The Japanese Journal of Clinical Dialysis Vol.29 No.6(3-1)

Theme Medical treatment, nursing care, and life support for patients with advanced CKD stages
Title Pharmacotherapies for chronic kidney disease (CKD) : managements of haypertension, dyslipidemia, and anemia
Publish Date 2013/06
Author Kumiko Moriwaki Department of Cardiorenal and Cerebrovascular Medicine, Faculty of Medicine, Kagawa University
Author Hideyasu Kiyomoto Department of Community Medical Supports, Tohoku Medical Megabank Organization
[ Summary ] Chronic kidney disease (CKD) is associated with an increased incidence of cardiovascular disease. Hypertension, dyslipidemia and anemia respectively are risk factors for progression of CKD and cardiovascular disease.

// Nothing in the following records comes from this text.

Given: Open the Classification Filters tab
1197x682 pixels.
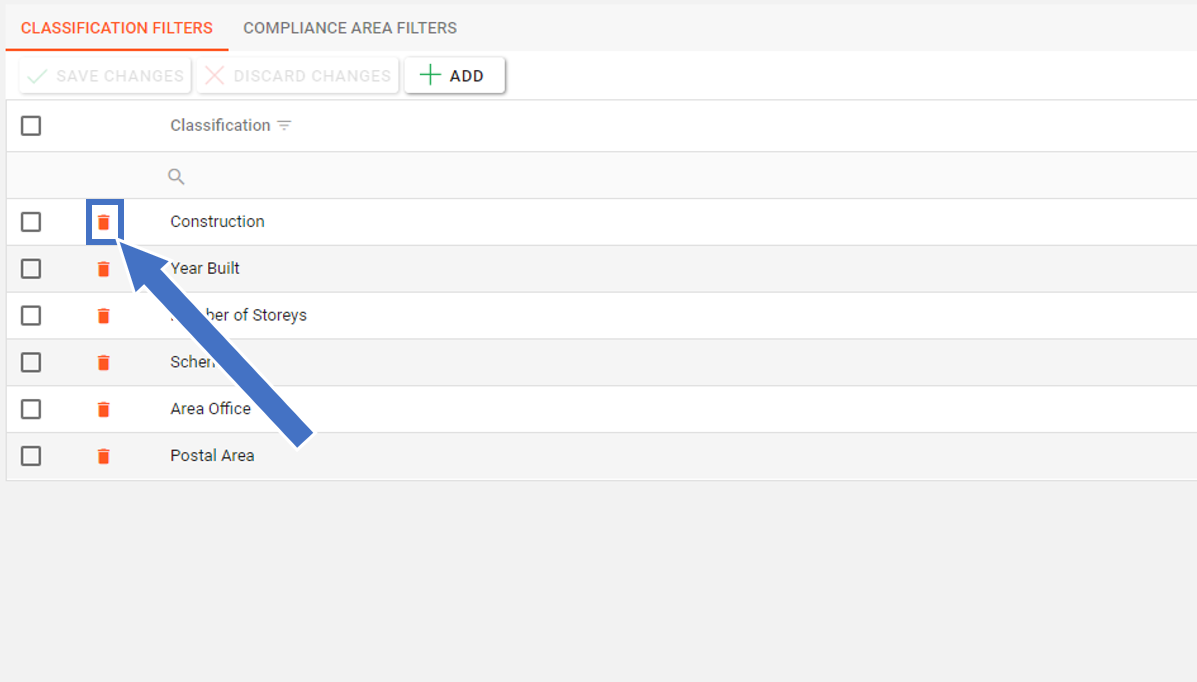Looking at the screenshot, I should click(117, 28).
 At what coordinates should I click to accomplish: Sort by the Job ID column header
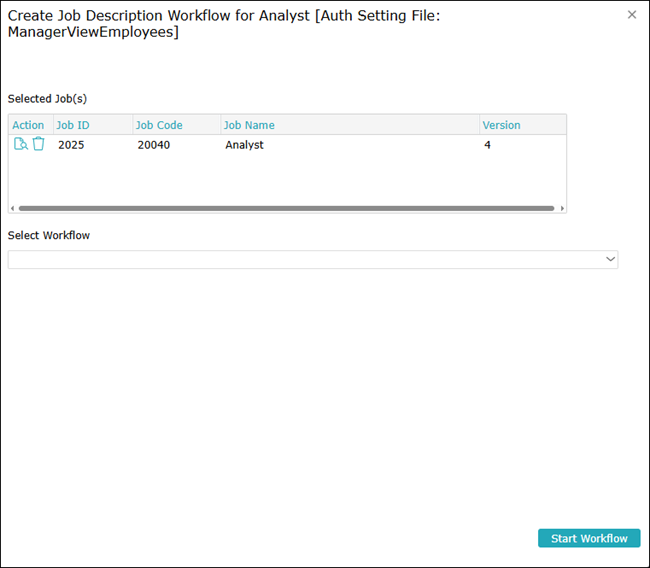(73, 125)
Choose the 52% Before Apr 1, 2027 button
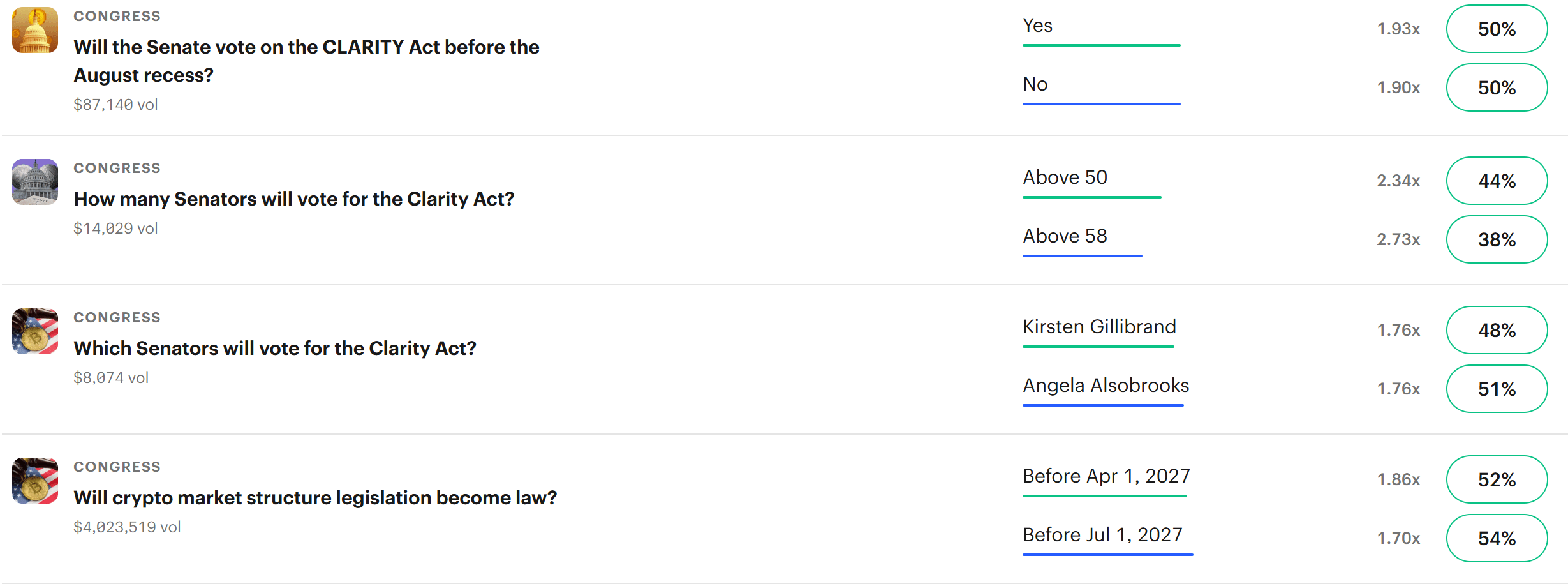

Ideal blood pressure(BP)levels should be 130/80 mmHg for patients with CKD. Angiotensin II type 1 receptor blockers (ARB) and angiotensin-converting-enzyme (ACE) inhibitors are the first choice of antihypertensive drugs for CKD patients with proteinuria or diabetes. The major adverse effects of ARB are hyperkalemia and temporal decreases in glomerular filtration rates (GFR).
Japan atherosclerosis society guidelines for prevention of atherosclerotic cardiovascular disease recommend LDL-C treatment goals of < 100 mg/dL, HDL-C > 40 mg/dL, triglycerides levels of <150 mg/dL for CKD patients. Statins may reduce proteinuria as observed in large clinical studies. For patients with GFR lower than 60 mL/min per 1.73 m2, statins and/or fibrates may increase the incidence of rhabdomyolysis in some cases.
Anemia is a major complication of CKD. Treating anemia by administering erythropoiesis stimulating agents (ESA) and/or suitable iron supplementation should be implemented when hemoglobin (Hb) levels are <10 g/dL. Hb levels should be 11-13 g/dL. Targeting Hb levels in excess of 13 g/dL may increase the rate of adverse events.